Each week Liberty Nation straps on its Personal Protective Equipment and dives into the TwitterZone to bring you the biggest news, the most outlandish arguments, and the real Zeitgeist of what is taking place in the internet’s wildest frontier.
All across Twitter, Americans have expressed shock and anger at the chaos that occurred at the U.S. Capitol building. Still, behind closed doors, one group is silently cheering the spectacle of right-wing Republicans interrupting the electoral process that usually represents the peaceful transition of power in our democracy. Democrats have the political ammunition now to usher in a complete takeover of the media narrative, threatening to silence anyone deemed undesirable.
On the other hand, the GOP is reeling. President Trump’s usually inconsequential criticism from within his party is being amplified, while the president’s staunch defenders in Congress have gone relatively quiet, especially on Twitter. It has become nearly impossible to disassociate the public calls to contest the election from the challenges promised by Republican representatives and senators to their bases on Twitter. In all forms, Republicans are on the defensive and in full retreat on social media.

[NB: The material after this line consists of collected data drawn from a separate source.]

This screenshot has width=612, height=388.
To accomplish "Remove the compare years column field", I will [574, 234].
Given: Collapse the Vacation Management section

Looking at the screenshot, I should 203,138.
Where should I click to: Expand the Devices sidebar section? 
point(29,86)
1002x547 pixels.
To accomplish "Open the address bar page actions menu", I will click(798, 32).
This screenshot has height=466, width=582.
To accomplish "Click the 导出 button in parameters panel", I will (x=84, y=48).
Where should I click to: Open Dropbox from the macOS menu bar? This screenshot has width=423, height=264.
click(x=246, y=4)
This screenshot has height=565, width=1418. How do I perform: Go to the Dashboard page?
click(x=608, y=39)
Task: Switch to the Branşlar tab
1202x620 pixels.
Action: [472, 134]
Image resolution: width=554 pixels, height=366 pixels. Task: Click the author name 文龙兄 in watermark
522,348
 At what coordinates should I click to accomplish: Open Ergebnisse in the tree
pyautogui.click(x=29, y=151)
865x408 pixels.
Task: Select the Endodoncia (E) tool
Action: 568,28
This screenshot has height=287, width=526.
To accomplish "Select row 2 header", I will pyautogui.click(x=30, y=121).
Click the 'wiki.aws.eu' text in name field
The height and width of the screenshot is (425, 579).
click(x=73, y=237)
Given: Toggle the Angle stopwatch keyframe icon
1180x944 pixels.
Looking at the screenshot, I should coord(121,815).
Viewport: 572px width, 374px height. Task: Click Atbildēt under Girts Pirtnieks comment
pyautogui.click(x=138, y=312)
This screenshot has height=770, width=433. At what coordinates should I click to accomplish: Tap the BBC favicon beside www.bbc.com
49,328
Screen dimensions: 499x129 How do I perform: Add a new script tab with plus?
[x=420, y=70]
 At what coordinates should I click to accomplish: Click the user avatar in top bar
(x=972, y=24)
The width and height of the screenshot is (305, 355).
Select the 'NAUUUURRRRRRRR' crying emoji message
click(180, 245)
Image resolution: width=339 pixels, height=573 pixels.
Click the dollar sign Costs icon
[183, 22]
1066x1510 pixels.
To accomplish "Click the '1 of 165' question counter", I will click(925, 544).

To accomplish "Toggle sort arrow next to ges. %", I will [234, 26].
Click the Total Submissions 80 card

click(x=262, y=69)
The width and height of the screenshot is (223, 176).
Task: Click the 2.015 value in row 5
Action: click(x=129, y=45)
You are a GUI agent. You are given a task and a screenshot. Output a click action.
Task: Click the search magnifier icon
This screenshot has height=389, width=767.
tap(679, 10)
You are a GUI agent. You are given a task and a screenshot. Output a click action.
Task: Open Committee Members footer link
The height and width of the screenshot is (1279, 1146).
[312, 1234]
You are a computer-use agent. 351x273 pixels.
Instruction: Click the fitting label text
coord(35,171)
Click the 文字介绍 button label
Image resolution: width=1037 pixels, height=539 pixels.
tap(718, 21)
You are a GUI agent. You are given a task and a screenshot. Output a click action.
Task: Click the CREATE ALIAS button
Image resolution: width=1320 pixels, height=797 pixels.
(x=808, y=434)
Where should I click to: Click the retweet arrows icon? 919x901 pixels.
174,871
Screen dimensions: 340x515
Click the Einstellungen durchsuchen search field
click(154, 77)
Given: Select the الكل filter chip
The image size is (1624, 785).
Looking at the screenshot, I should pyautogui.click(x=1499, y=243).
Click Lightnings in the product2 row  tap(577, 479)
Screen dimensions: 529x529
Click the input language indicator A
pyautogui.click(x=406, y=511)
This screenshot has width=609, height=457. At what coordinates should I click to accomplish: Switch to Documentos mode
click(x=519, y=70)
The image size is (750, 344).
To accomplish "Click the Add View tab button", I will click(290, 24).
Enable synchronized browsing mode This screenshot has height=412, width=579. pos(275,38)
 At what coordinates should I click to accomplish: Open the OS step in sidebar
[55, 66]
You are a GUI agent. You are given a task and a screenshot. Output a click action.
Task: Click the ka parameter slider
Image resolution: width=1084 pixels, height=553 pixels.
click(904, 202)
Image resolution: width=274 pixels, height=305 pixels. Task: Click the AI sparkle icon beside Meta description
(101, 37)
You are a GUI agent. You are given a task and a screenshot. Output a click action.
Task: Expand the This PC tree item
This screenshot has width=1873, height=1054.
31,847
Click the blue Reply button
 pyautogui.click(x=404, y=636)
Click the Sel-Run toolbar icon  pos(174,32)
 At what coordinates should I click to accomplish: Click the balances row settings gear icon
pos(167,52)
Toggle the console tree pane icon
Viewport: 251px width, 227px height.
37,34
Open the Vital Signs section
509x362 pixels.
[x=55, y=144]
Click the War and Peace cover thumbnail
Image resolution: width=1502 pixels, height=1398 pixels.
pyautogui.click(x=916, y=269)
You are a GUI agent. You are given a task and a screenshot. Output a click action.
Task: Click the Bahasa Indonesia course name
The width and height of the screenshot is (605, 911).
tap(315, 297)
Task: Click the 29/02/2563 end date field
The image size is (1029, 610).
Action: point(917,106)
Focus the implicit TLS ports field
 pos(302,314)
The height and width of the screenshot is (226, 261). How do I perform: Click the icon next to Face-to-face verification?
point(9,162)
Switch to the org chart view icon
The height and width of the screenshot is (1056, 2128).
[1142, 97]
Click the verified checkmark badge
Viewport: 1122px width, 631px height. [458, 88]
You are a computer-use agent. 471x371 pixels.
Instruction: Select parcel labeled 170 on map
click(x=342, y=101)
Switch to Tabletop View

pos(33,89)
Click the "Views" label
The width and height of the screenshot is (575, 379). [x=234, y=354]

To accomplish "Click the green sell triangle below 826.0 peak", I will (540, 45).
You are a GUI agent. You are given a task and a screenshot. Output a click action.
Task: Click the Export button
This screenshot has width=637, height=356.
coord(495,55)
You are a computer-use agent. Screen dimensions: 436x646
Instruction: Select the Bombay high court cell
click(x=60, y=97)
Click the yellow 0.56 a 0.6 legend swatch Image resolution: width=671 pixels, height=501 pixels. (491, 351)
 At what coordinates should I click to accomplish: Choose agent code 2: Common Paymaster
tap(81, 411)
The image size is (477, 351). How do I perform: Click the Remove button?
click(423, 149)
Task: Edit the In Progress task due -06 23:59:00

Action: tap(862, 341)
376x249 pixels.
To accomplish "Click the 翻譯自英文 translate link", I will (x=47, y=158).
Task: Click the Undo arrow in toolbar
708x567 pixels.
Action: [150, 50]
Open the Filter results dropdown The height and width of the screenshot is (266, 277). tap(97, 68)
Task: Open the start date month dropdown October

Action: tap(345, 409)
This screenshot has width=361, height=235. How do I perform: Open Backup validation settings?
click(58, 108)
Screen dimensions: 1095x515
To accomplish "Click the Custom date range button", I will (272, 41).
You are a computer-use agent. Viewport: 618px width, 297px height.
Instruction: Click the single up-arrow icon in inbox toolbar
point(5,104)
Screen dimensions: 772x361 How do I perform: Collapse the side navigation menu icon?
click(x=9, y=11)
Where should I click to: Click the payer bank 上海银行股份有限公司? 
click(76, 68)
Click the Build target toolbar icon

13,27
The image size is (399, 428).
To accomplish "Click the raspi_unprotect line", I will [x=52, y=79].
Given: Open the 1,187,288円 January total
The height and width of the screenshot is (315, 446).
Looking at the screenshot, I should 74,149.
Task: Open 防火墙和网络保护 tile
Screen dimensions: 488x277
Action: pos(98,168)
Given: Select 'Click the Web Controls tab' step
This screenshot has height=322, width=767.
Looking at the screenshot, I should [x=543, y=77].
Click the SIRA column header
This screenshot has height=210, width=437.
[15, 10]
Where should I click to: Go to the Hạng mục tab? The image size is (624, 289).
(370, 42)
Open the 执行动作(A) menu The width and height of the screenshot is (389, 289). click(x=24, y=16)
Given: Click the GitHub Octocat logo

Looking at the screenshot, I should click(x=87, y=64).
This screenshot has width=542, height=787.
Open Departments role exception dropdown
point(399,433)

Moderate Republicans and die-hard Trump supporters are in a cold war over the future of the Republican Party, with many moderates meekly agreeing with Democrats and calling for the president to resign over his promotion of the protest, which led to the storming of the Capitol’s halls. Moderate Republicans and Democrats have scapegoated Senators Ted Cruz (R-TX) and Josh Hawley (R-MO) for their continued support of contesting Arizona and Pennsylvania’s election results. Both have been under constant attack on Twitter for their roles in the ordeal, and the Republican Party that outwardly appeared unified is no more. This conflict is roiling mostly offstage, leaving Twitter as an important battleground in the fight for the party’s future direction.
On Twitter, some moderate Republicans have objected to the leadership of House Minority Leader Kevin McCarthy (R-CA) and Minority Whip Steve Scalise (R-LA), criticizing their support for efforts to contest the election. Instead, many have called for the party to shift its ideological center away from the president and his supporters to moderates like Representative Liz Cheney (R-WY). Cheney was one of the first to criticize the effort to stymie the electoral vote process and to condemn Trump’s rhetoric at the protest.
These calls represent the tug of war behind closed congressional doors. Cruz and Hawley are seen as focused on a White House run in 2024 and capturing the populist fervor Trump used to win in 2016. Others, like Liz Cheney, Larry Hogan, and Chris Christie, have presidential hopes, too, but they have occasionally decried Trump’s harsh rhetoric about the election results. As mainstream Republicans continue to debate the merits and costs of breaking with the president, many Republican voters are dismayed by the party’s rocky status.
While Democrats boast of being the “umbrella party” sheltering a variety of ideological factions, the mask of Republican unity cultivated and maintained by Senate Majority Leader Mitch McConnel (R-KY) has crumbled. Democrats now have the political capital to push their agenda on all fronts, while Republicans are in disarray. As social media tech giants silence what they claim to be radical voices within the Republican Party, moderates seem poised to take leadership. The question that must be answered: Does this moment signal a return to the pre-Trump Republican Party that led voters to electoral failure in 2008 and 2012?